# Porch light works/ doesn't work



## Yoyizit (Jul 11, 2008)

BigSurMoon said:


> What do you think the problem might be. . .?


If the problem is an improperly installed wirenut a 4w 120v incand. bulb may work where heavier lamps won't.


----------



## Jim Port (Sep 21, 2007)

I would start looking for a loose splice or connection in the circuit. It may be in the box with the switch or the box the switch is feed from. Loose connection can lead to heat and potential fires with a high enough current draw.

I am sure that you want something brighter than a 4 watt bulb. Also installing a lower wattage bulb does nothing to fix the problem.


----------



## Yoyizit (Jul 11, 2008)

Jim Port said:


> Also installing a lower wattage bulb does nothing to fix the problem.


It's for troubleshooting. It's like using a voltmeter that doesn't respond to phantom voltages.

When the OP gets a regular bulb working he can put on a 10A/120v load and, with a voltmeter on this load he can check circuit integrity all the way back to the panel without going back to the panel.

I should start paying you to proofread my replies. Right now you're doing it for free.


----------



## Sparky8370 (Jan 7, 2009)

LOL I remember going on a very similar call to this when I was an apprentice. We had recently hired this licensed guy who was BS that I was running the job when the regular foreman was out. We had rotating schedules, I worked 4 tens and so did he. I had Fridays off and he had Mondays off, and they pulled him for service a lot. I ended up working with this new guy and we got pulled off a job to do a nearby resi service call. One light worked sometimes and one was really dim. I said "Hmmm it sounds like a loose neutral." He agreed and went into the living room and started taking apart receptacles. :whistling2:
I asked the homeowner some questions before I started tearing into anything. Like "This light looks new, did you recently replace it?" 
Them: "Yes, yes we did."
Me: "Was there a problem before you replaced it?"
Them: "No, now that you mention it there wasn't."
I take apart light and fixed loose connection while the other guy put a couple receptacles back together.:laughing:


So, have you replaced any lights recently, or should I say around the time that the problem started?
Have you noticed whether or not the devices have been backstabbed in your house?
Do any nearby lights work funny (like only come on if the switch for a different light is off)?
Do any lights get noticeably brighter/dimmer when different switches are flipped?

I just realized I sounded like Wilson.



I don't think so Tim.


----------



## Parrot (May 17, 2010)

On the first day the light wouldn't come on, the only thing that I think of that might have affected the light is that I unplugged an air conditioner that was on the same breaker. The air conditioner wasn't running at the time, and I hadn't had any problems with it previously. The outlet that the air conditioner was plugged into was very loose, and had been for a while.

Trying to troubleshoot the problem- the light switch has been replaced (twice) the outlet has been replaced (twice).

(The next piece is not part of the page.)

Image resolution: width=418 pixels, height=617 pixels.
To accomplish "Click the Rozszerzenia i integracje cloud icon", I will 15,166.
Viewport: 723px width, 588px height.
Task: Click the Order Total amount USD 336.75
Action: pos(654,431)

As far as having the porch light come on when other switches are on/off I can't seem to find anything, and I don't notice any dimming of any lights.

The porch light won't work for months and then magically will work. The last time it started working again- it stayed working for at least a month or longer. 

Also, all of the connections going into the breaker box were checked/tightened, and a new breaker was installed on that particular circuit but made no difference.

I'm not sure what backstabbed means.

How would I go about checking for a loose splice or connection in the box?

Do they sell 4 w bulbs at the hardware store? Will it fit the socket? 

I appreciate everyone's help, thanks a lot.


----------



## Yoyizit (Jul 11, 2008)

Sparky8370 said:


> I just realized I sounded like Wilson.
> I don't think so Tim.


and 

' 
"Tim Taylor" spells out "mortality" when rearranged, and that "Jill Taylor" is "Jolly Trail" when rearranged.
'
And there is a fairly naughty pic of Jill on the 'Net, along with just about any actress since the Year One.


----------



## Jim Port (Sep 21, 2007)

Backstabbing is a means to terminate a wire on a device and it is held there by spring tension. The wires are inserted in a hole in the back of the device. Many feel that the screws make a more reliable connection than the backstabs.

To check for a loose splice you would turn the power off and look inside the boxes for a loose wire nut or connection on a device.


----------



## RoyalAcresRod (May 27, 2009)

First thing I would check is the integrity of the lamp socket, especially an exterior one. Sometimes the tab at the bottom of socket needs to raised slightly. This of course should only be done when the power for the fixture is off!

r


----------